The mysterious fruitcake

Fruitcake always mysteriously shows up on the dessert table during the holidays. My question is why. Why does this loaf of smashed fruit—and is that bread?—end up on the same table with the delectable desserts?

Fruitcake always mysteriously shows up on the dessert table during the holidays. My question is why. Why does this loaf of smashed fruit—and is that bread?—end up on the same table with the delectable desserts? Year after year, it’s always there staring you down, making you wonder what it is, what it tastes like and what if it’s left over from last year.

Who eats it, anyway?

Apparently, some people do. Why else would it be on shelves each year?

Now the real question: What is in a fruitcake?

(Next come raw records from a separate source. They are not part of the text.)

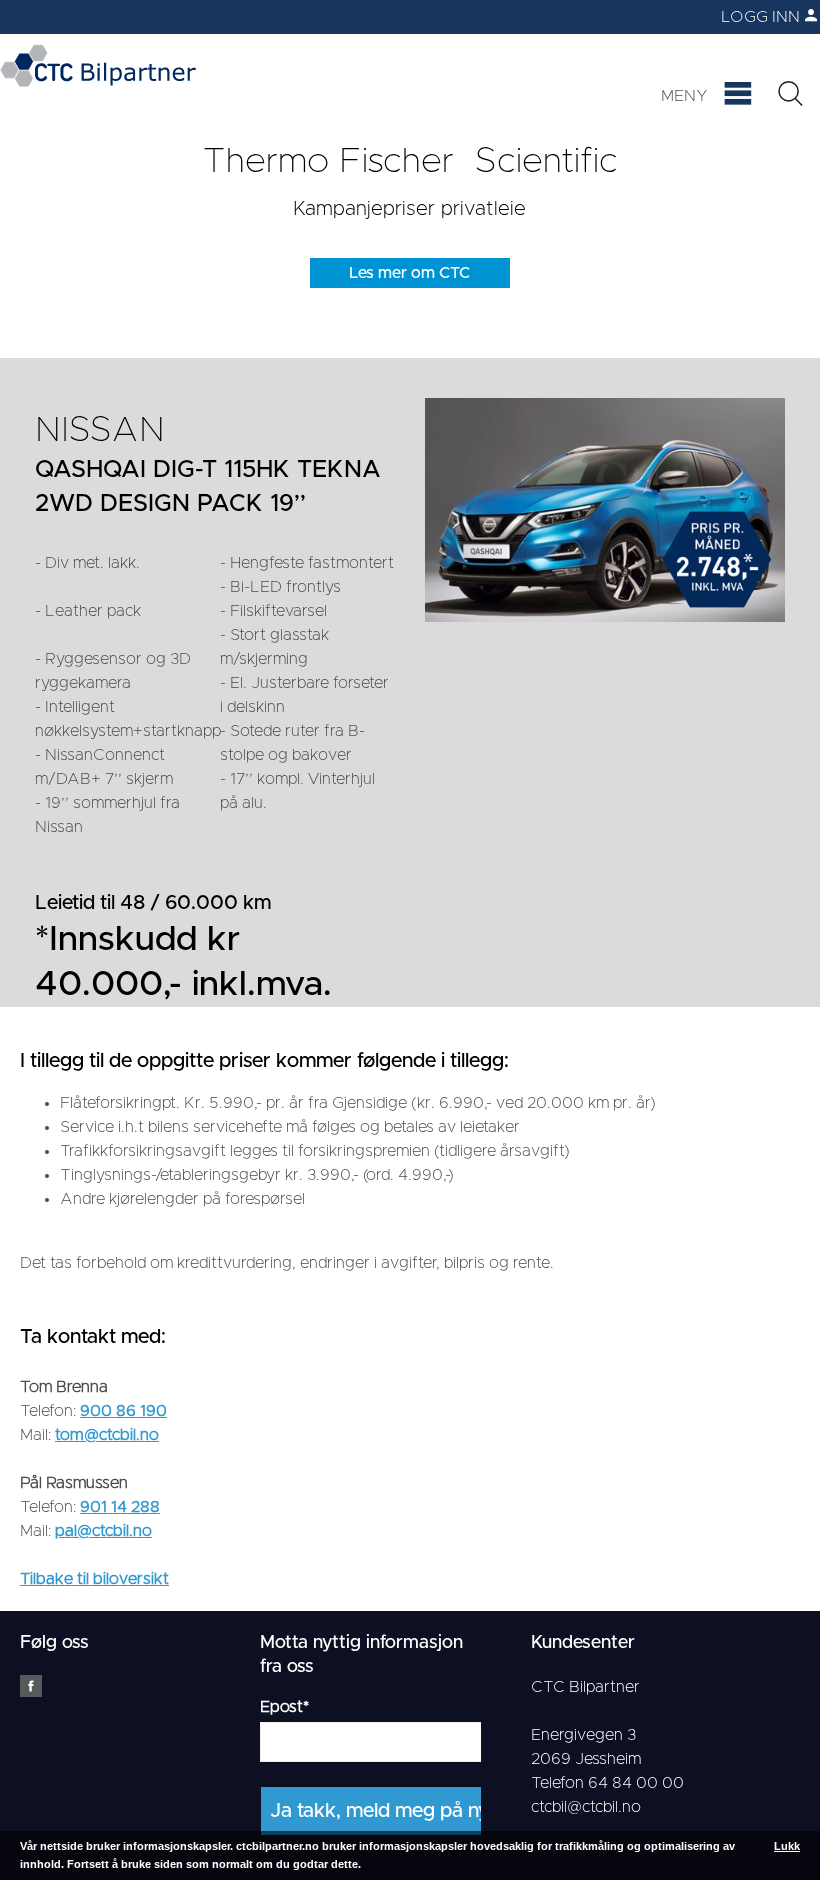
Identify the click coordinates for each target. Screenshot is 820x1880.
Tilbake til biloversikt (94, 1579)
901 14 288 (120, 1507)
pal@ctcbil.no (103, 1531)
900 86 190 (123, 1411)
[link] (710, 17)
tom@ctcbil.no (107, 1435)
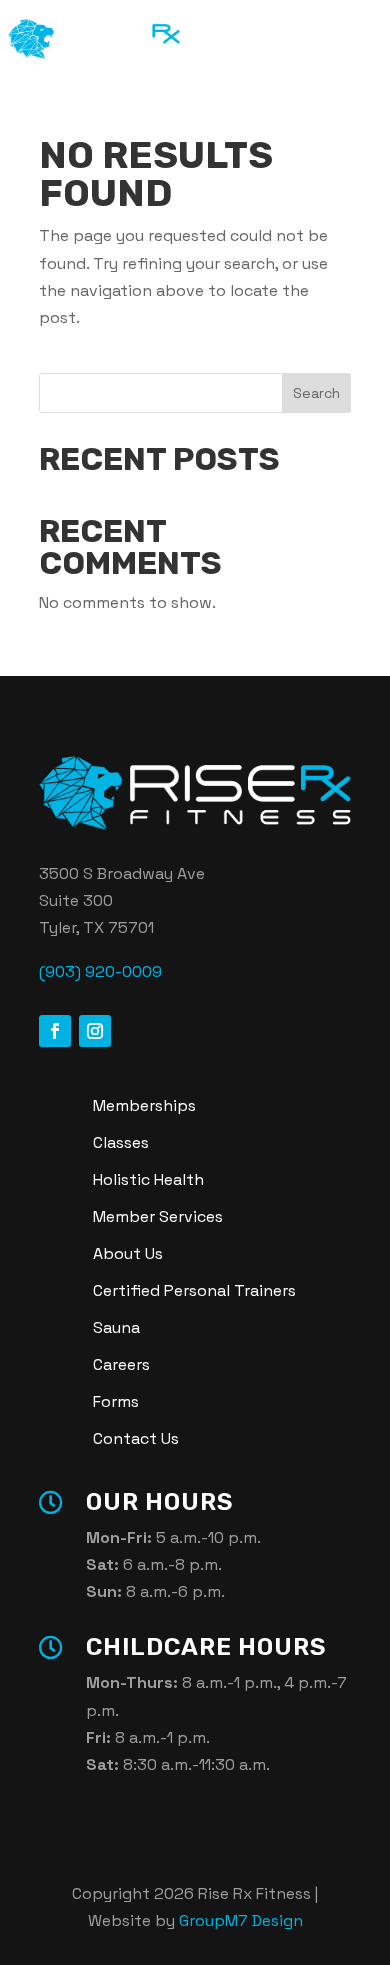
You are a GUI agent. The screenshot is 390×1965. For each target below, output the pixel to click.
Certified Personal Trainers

This fruitcake has golden raisins, enriched flour bleached, water, sugar, corn syrup, walnut pieces, pecan pieces, cherries, partially hydrogenated soybean and cottonseed oils, pineapple, eggs, orange peel, dehydrated papaya, high fructose corn syrup and less than 2 percent of a bunch of hard to pronounce words.

Sounds tasty, right?

Not so much!

With 480 calories per serving of fruitcake, it doesn’t sound very mouthwatering to me. Cookies sound like a much more appetizing choice.

If you do voluntarily choose to eat fruitcake—instead of gifting, or regifting it—cheers to you! You’re a brave soul. OK, that may be a bit dramatic, but you get the point.